A while back I connected with musician PlusAziz, a musician of Kuwaiti origin based in New Orleans. I listened to some of his band, KUWAISIANA’s music – and let me tell you before we get any further that I am not a music buff by any means. But even I can tell when a song is cool.
The interesting thing about KUWAISIANA is that it is envisioned as a mashup of jazz and blues music and Khaleeji (Arab Gulf – Saudi Arabia, Kuwait, UAE, etc.) dialect singing. I don’t know if you know this about me, but I lived in the Gulf region for a decent chunk of time as a kid, and when I was there in the early 2000s, Khaleeji music was pretty much all there was to listen to on the radio. You didn’t get a lot of Egyptian or Lebanese songs until maybe 2004 or 2005.
As a result, Khaleeji music has a special place in my heart. The thing, though, is that it has a very specific, traditional beat to it. There’s an underlying drum rhythm that lends itself to traditional Khaleeji dance that exists in pretty much all my favorite Khaleeji songs, and it’s really not something you can recreate in blues music.
Naturally, therefore, I was interested in getting PlusAziz’s input on his band and why he does what he does.
What’s behind the name “KUWAISiANA”? (Is it Kuwait-Louisiana?)
Yes! It is Kuwait-meets-Louisiana.
KUWAISIANA, as a name or title, comes from the recognition of cultural parallels between Louisiana and my hometown of Kuwait. When it comes to music, both of their musical traditions evolved out of exchanges with foreign cultures coming together and forming something cohesive. The collective nature of a New Orleanian “2nd line” is, from an anthropological point-of-view, similar to the Kuwaiti “samri” or a Bahraini “jalsa.”
Both are also crippled by high obesity rates, poor infrastructure.
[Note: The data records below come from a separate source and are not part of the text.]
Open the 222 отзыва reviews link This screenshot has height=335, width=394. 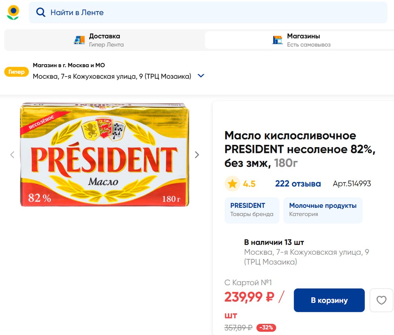coord(298,184)
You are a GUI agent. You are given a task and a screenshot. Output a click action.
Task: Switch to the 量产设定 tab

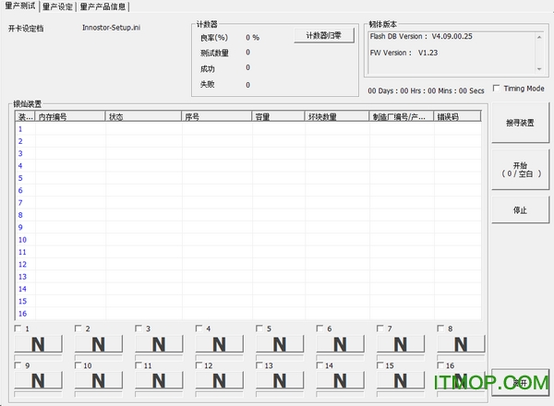(58, 6)
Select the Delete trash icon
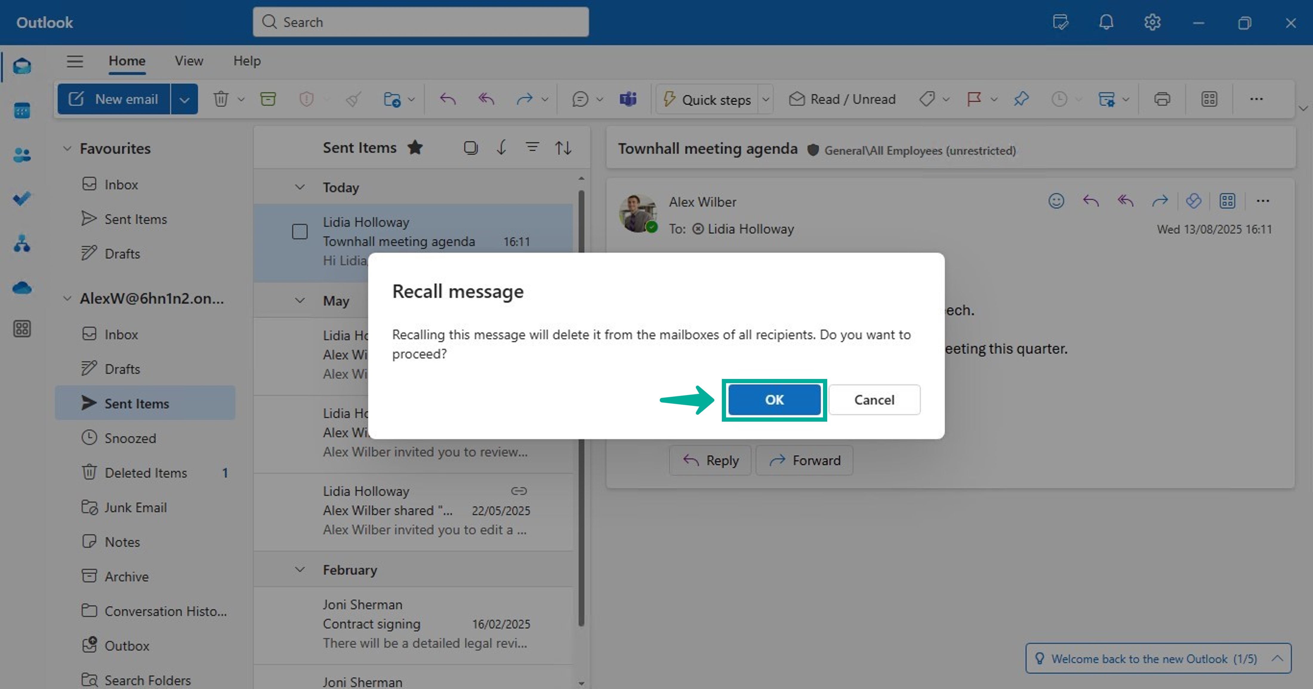The image size is (1313, 689). 221,99
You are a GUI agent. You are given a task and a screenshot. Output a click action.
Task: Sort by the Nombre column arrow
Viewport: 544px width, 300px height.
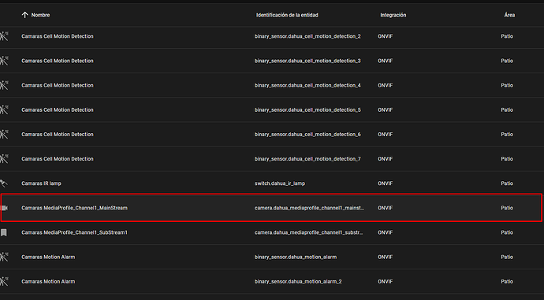click(24, 15)
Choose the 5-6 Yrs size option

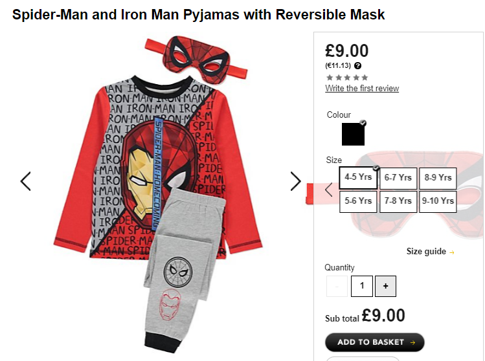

These linkages are very subtle at the moment because the band is not even a year old, but this is the cultural trajectory I would like KUWAISIANA to work within.
New Orleans emerged as the turnkey solution for me when I was considering a next step after New York, where I recorded a debut EP as a solo artist titled SoHo Sprit (2014). I wanted to move to a “music city” in the American South because it’s a region I romanticized since I was a teenager. Oddly enough, the band was supposed to be a simple rock trio with me singing in Arabic. But the makeup of the band took a life of its own and I was suddenly dealing with seven other musicians who augment the sound and bring in different varieties of world music grooves. Luckily, I’m still rocking out in Arabic but the sound palette has undergone a poignant evolution.
What made you decide to start an indie rock band?
The short answer to that is music videos. Growing up in Kuwait, I would wake up around 3-4am to watch and record music videos on VCR. 16 tapes later, I was sold on the dream of forming a rock band. In particular, Smashing Pumpkins’ music videos were very compelling (visually and lyrically). After that, I would fall in love with a few other bands like Sigur Ros, The Mars Volta, Gorillaz, and Deftones.
My musical intention in moving to New Orleans is to address the problem that Khaleeji music has virtually no presence in “world music” (a catchall genre which captures all non-Western music). The most prominent musical heritages in world music hail from North Africa, the Levant, Turkey, Iran, and India. Basically everywhere across the Middle East minus the Arabian Peninsula. These regions have set a standard that independent Khaleeji musical artists have yet to meet in my opinion.
I initially wanted to do a stripped-down alternative rock trio where I sang in my Kuwaiti dialect. In typical New Orleans fashion, I kept the door open for other musicians to join and now I have commitments from eight people, all of whom bring their own influences. My goal now is to try and sustain KUWAISIANA’s big band sound and tour around the US in summer 2017.
How exactly do you combine the style of indie rock with Arabic music? Who do you look to when you’re composing and writing?
I’m less interested in Arabic music and much more interested in the Arabic language. When I work, for example, I may be watching Arabic content on YouTube. From Khaleeji TV shows and indie comedy shows to lectures and poetry recitations. This is what feeds me themes to think and sing about.
In terms of the tone of my music, I feel akin to other Kuwaiti creative acts, which have a cold sarcasm and dark humor about Khaleeji identity. You can find good examples if you look into the Youtube comedy series like Shino Ya3ni or the art exhibits of GCC Collective.
I use to have more control over my music when I worked alone, but now there are numerous influences at play in the band. My drummer plays a huge role in shaping grooves and we work as a team to identify what the song is asking for. It may be a Brazilian samba, afro-beat or any number of other ethnic influence. I hope that the band will evolve into a more democratic KUWAISIANA where I am not the only one driving decisions and shaping our songs.